> **THE TASK**
Using the listing below, retype exactly the lines starting at the one with "Expand the Business Rules tree node" and ending at the one with "This screenshot has width=399, height=300.", and include both.

> **DATA PROVIDED**
□ □ □ □ □

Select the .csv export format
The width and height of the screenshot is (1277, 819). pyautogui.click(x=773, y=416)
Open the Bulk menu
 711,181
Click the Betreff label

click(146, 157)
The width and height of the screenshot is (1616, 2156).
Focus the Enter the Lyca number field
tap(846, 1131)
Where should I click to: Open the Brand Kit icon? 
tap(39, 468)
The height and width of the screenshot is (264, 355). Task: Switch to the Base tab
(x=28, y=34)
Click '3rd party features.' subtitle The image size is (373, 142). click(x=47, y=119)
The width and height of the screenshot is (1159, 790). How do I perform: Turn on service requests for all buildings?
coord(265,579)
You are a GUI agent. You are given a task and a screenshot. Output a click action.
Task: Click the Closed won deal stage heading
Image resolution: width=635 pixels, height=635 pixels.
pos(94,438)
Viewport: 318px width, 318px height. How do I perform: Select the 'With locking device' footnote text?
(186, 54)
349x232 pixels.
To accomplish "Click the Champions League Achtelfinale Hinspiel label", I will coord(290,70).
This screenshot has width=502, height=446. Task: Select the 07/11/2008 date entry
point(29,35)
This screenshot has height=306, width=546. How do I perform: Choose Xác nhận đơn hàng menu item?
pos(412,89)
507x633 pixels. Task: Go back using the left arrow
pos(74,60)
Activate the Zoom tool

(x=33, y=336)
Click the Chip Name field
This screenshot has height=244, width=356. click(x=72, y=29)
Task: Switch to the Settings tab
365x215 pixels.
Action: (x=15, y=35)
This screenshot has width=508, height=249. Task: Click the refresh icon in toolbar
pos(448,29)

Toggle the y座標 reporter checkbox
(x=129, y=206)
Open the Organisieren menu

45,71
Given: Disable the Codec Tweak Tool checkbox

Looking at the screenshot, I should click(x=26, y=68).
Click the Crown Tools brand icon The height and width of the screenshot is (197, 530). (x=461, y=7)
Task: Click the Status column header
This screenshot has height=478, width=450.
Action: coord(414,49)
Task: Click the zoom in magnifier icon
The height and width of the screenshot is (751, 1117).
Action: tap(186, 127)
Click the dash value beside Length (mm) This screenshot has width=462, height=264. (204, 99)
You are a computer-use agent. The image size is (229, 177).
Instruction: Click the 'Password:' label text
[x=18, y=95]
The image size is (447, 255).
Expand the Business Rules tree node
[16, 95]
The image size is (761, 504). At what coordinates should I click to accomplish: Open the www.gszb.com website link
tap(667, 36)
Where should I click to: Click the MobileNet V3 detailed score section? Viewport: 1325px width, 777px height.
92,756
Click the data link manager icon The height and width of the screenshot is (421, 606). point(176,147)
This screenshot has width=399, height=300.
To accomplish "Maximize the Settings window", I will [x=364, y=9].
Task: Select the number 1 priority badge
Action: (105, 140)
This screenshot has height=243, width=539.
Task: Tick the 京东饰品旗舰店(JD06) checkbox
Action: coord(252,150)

□ □ □ □ □

> **EXPECTED ANSWER**
Expand the Business Rules tree node
[16, 95]
The image size is (761, 504). At what coordinates should I click to accomplish: Open the www.gszb.com website link
tap(667, 36)
Where should I click to: Click the MobileNet V3 detailed score section? Viewport: 1325px width, 777px height.
92,756
Click the data link manager icon The height and width of the screenshot is (421, 606). point(176,147)
This screenshot has width=399, height=300.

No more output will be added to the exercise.